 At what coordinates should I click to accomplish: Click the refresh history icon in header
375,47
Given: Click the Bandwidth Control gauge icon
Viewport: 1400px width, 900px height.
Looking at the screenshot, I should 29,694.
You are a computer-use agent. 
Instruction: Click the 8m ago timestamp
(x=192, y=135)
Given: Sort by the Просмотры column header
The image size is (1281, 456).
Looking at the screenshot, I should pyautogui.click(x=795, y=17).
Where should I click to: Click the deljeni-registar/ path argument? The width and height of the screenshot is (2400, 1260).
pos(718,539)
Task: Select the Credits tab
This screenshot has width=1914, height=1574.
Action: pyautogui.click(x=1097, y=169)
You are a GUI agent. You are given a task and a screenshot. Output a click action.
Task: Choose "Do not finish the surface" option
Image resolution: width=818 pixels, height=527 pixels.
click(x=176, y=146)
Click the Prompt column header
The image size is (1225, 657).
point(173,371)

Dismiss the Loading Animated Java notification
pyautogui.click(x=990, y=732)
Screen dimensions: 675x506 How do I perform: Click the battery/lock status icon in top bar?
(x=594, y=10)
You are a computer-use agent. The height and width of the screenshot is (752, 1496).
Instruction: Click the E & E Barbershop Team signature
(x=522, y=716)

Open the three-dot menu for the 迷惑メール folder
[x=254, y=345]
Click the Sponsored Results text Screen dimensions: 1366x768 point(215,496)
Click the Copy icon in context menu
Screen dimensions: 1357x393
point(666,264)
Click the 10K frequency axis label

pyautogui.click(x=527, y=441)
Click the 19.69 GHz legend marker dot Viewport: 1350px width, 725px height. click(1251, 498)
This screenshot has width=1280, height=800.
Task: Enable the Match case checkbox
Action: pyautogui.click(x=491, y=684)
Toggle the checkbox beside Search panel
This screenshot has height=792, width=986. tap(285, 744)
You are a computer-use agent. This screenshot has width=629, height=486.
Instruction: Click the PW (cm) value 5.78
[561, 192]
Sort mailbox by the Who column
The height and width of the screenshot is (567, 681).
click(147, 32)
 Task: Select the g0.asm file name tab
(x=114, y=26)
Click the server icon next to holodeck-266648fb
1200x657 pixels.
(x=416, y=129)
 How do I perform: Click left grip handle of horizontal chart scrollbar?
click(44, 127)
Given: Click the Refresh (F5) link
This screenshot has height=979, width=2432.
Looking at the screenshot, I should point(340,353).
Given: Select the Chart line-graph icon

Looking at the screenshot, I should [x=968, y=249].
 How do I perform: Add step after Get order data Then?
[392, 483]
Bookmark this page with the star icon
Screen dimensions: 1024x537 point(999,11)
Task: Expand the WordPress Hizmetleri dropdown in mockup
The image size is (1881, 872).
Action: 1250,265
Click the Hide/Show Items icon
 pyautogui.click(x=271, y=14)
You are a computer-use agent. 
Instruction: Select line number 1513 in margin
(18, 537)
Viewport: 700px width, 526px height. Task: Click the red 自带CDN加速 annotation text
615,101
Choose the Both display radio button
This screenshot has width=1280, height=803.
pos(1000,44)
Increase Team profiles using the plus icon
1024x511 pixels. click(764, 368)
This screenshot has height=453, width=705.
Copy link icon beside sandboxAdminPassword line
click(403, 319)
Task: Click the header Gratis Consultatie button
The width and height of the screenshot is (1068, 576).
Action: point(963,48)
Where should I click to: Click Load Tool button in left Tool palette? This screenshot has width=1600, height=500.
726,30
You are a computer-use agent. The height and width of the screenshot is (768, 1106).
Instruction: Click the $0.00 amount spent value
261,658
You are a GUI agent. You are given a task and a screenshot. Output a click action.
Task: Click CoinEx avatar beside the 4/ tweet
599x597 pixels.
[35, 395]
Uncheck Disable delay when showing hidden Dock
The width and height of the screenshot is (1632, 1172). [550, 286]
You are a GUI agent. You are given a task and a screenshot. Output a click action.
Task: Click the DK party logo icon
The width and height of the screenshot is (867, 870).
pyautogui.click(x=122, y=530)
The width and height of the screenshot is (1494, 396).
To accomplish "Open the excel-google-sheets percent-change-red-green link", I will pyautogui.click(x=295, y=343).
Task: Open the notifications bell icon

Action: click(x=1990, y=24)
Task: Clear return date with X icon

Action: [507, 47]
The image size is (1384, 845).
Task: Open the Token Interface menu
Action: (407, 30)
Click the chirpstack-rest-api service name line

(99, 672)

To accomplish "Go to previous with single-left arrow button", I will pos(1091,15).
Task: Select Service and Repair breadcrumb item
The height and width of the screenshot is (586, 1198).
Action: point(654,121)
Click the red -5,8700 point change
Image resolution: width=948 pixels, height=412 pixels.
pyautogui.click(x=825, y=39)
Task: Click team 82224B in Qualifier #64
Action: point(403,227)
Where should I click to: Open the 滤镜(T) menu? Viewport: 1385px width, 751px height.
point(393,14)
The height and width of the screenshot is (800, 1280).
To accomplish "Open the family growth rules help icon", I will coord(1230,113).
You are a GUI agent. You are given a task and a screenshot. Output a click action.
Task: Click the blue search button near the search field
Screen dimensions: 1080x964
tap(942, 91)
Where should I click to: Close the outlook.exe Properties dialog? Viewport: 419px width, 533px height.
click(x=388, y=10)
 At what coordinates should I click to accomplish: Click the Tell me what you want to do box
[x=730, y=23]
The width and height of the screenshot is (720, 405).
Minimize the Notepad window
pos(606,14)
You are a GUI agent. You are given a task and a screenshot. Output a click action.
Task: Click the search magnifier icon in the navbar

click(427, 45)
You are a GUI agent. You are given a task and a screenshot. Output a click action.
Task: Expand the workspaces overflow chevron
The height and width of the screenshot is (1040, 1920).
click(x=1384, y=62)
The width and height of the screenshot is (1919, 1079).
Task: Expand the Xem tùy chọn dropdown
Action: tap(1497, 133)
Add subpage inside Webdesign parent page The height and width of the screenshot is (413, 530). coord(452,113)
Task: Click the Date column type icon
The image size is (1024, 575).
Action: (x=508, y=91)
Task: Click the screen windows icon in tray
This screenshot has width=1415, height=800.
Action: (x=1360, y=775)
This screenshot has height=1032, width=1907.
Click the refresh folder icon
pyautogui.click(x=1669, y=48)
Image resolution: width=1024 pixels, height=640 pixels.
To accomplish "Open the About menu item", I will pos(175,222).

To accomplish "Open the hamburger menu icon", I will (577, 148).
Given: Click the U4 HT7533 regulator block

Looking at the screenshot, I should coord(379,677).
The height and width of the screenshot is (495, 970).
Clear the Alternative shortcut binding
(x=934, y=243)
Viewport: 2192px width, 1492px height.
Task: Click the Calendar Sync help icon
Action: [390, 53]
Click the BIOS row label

□ □ □ □ □ □ □

Search the records above for the string "Sort". Report each line that has it.

Given: Sort by the Просмотры column header
Sort mailbox by the Who column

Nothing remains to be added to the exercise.